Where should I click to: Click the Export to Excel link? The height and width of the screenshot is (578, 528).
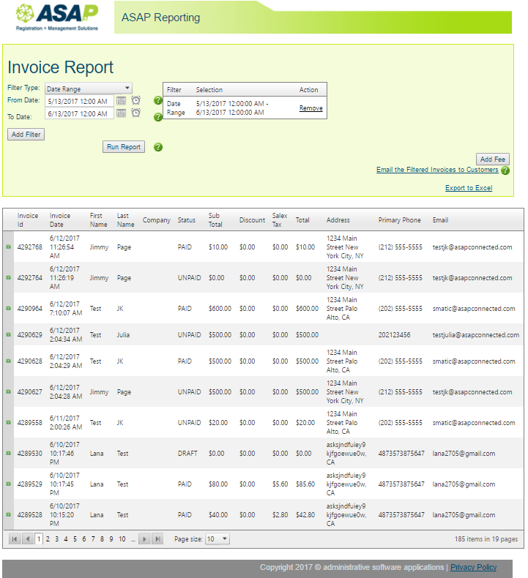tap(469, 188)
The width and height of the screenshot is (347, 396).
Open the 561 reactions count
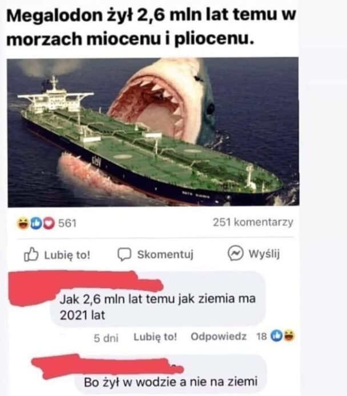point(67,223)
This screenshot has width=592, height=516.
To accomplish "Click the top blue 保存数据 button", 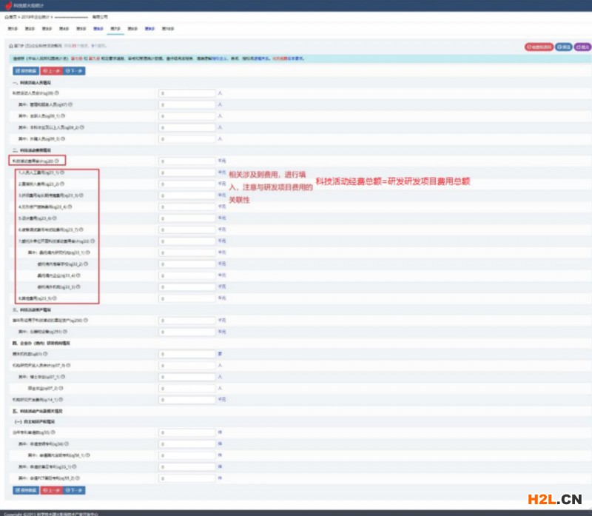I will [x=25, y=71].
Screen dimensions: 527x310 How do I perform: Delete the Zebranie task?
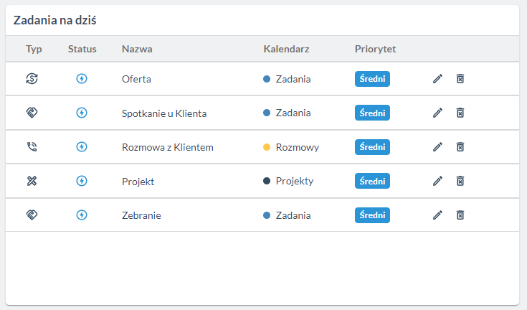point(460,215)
----------
What this task involves
I would like you to set down the lines above, from the one containing "Screen dimensions: 527x310" to the final line, exactly as written and without pictures.

Result of the exercise
Screen dimensions: 527x310 How do I perform: Delete the Zebranie task?
point(460,215)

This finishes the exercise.